# 2008 Los Angeles Pigeon Club Young Bird Show



## TAWhatley (Mar 6, 2001)

Will be held on Sunday, September 14, 2008 at Irvine Park. This is a lot of fun to attend and makes for a good excuse for the So Cal members to get together for a little while. Some of our members here on P-T have entries in the show and some of us just go and enjoy the birds, people, and scenery.

Here's a link to a thread about last year's show: http://www.pigeons.biz/forums/f5/pictures-from-2007-los-angeles-pigeon-club-lawn-show-22771.html

Terry


----------



## TAWhatley (Mar 6, 2001)

Bumping up .. if you are in So Cal and love pigeons .. ya gotta come to this show. The show is free and so is lunch! You DO have to pay to get into the park .. I think it's about $5.00.

Terry


----------



## rigby_321 (Aug 26, 2008)

OOooooo I might check it out  I can't believe what a dork I am but dang I want a pigeon! (or two...) and I suppose this will have to do in the mean time hehehehe

Anybody know if the fishing is good at the lake in the park - I might be able to convince the boyfriend to join me if he can go fishing before/after/during lol


----------



## upcd (Mar 12, 2005)

*hi kids*

yes hope to be there it always fun for the whole family


----------



## TAWhatley (Mar 6, 2001)

*Where It Is In Irvine Park ..*

I asked on the LAPC site as to the location of the show and here's the answer I got:

_After you pay to get in, drive straight pass the cross street and it well be on your left side. Parking will be on the right side of the street. _

Hope to see a lot of the So Cal members there!

Terry


----------



## TAWhatley (Mar 6, 2001)

Bumping up .. tomorrow is the big day!

Terry


----------
•••••
#### Tasks for this exercise
1. Repeat a passage from the pigeon show thread word for word, beginning at the words "Will be held" and stopping after the words "people, and scenery.".
2. Answer these from the pigeon show thread:
(a) On what date and at what location is the show held?
(b) About how much does it cost to get into the park?
(c) On which side of the street is parking?
The records that follow come from a separate source.

#### Records shown
•••••
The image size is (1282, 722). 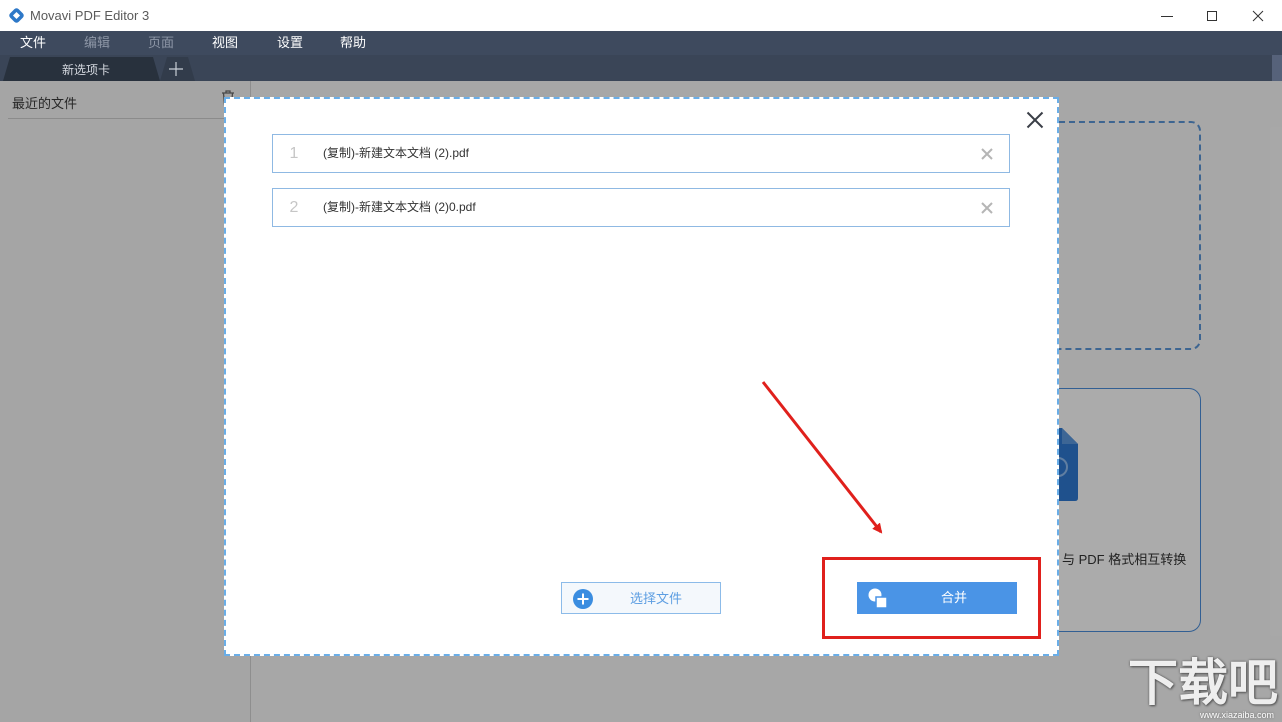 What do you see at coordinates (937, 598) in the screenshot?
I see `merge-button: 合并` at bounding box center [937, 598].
•••••
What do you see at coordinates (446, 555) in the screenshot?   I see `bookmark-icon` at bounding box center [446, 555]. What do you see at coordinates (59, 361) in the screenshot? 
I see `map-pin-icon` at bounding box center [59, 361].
•••••
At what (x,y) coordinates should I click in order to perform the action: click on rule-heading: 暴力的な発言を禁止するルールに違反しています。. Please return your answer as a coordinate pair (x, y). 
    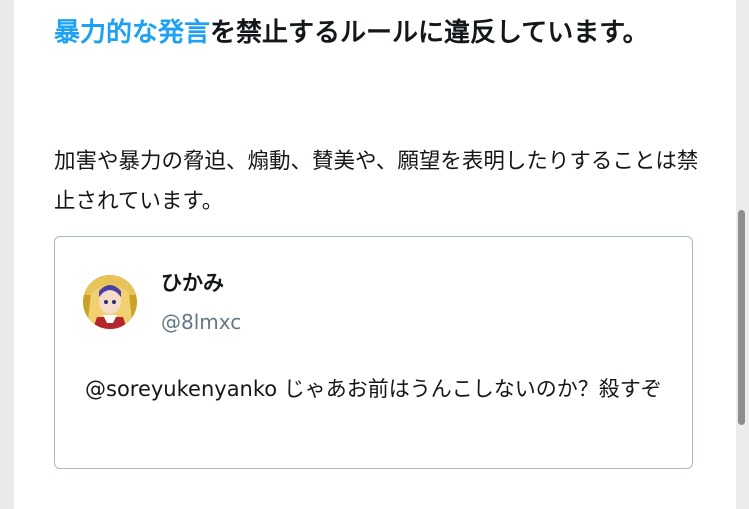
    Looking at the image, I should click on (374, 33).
•••••
#### Responses to the exercise
1.
Will be held on Sunday, September 14, 2008 at Irvine Park. This is a lot of fun to attend and makes for a good excuse for the So Cal members to get together for a little while. Some of our members here on P-T have entries in the show and some of us just go and enjoy the birds, people, and scenery.

2.
(a) Sunday, September 14, 2008, at Irvine Park
(b) About $5.00
(c) The right side